The Financial Reporting Lab has issued a report on the thorny topic of performance metrics. Unlike many of the Lab’s projects, which bring together companies and investors to solve corporate reporting, the project so far primarily reflects the views of one stakeholder group – the investment community.
There have been many changes in reporting requirements recently, including the European Union’s directive on non-financial and diversity information, and guidance from the European Securities and Markets Association (ESMA) on alternative performance measures. The Lab hopes that the investor’s view on the reporting of performance metrics offers companies a timely framework for evaluating changes to their disclosures.
‘Companies have had to contend with numerous regulatory changes over recent years,’ says Hannah Armitage, the Lab’s performance metrics project manager. ‘To provide focus, we decided to start by highlighting what investors think about reporting today.’
But what exactly does the Lab mean by performance metric? It asked investors to describe the types of measure they find useful. The list included numbers reported under IFRS, non-GAAP and non-financial metrics – a broad but appropriate list if metrics reporting is to capture the reality of company analysis.
The Lab’s finding that investors use these metrics to perform valuation analyses and forecast future earnings comes as no shock. Perhaps more interesting is the role the metrics play in helping investors assess management’s credibility. Can you trust management that takes annual non-recurring charges? Or one that ties executive compensation to an adjusted ‘earnings before the bad stuff’ number? How companies report their performance metrics seems inextricably linked to their reputation in the markets.

____

Job 1:
Answer these questions from the performance metrics passage, each on its own line:
(a) Whose views does the project so far primarily reflect?
(b) What post does Hannah Armitage hold?
(c) Which three kinds of measure did the list of useful metrics include?
Job 2: Reproduce the performance metrics passage from "There have been" up to and including "to their disclosures.".
Job 3: Carry on the performance metrics passage from the point at which it stops.

Raw data:

____

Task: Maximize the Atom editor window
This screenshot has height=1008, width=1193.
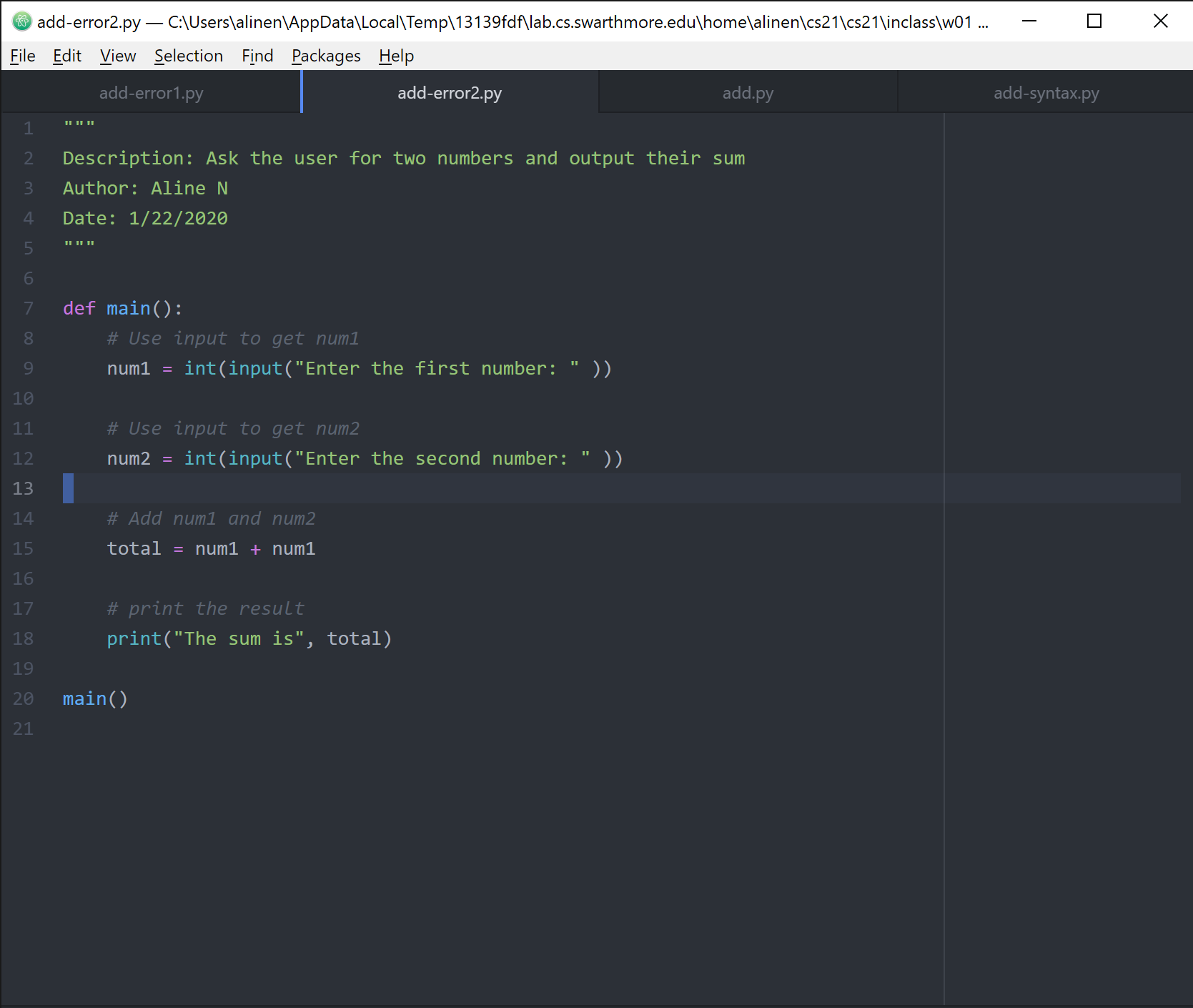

____

Exercise result 1:
(a) The investment community
(b) The Lab's performance metrics project manager
(c) Numbers reported under IFRS, non-GAAP metrics and non-financial metrics

Exercise result 2:
There have been many changes in reporting requirements recently, including the European Union’s directive on non-financial and diversity information, and guidance from the European Securities and Markets Association (ESMA) on alternative performance measures. The Lab hopes that the investor’s view on the reporting of performance metrics offers companies a timely framework for evaluating changes to their disclosures.

Exercise result 3:
So what can management do to reassure investors that the measures they report are not works of fiction? Based on conversations with investors, the Lab has developed five principles for performance metric disclosure (see panel). To help management apply these in practice, the Lab has also come up with a series of questions. ‘Management needs to hear what investors are saying about the reporting of their performance metrics, and that is what we are trying to do with the set of questions we have developed,’ explained Armitage. ‘We’re trying to turn the investors’ insights into practical steps that all management could take.’
The performance metric project has just entered its second phase, and more companies have been asked to join the debate. By gathering companies together and sharing these preliminary insights, the Lab hopes to highlight both reporting challenges and opportunities for improvements. Given the passion this topic seems to generate, it should be quite a debate.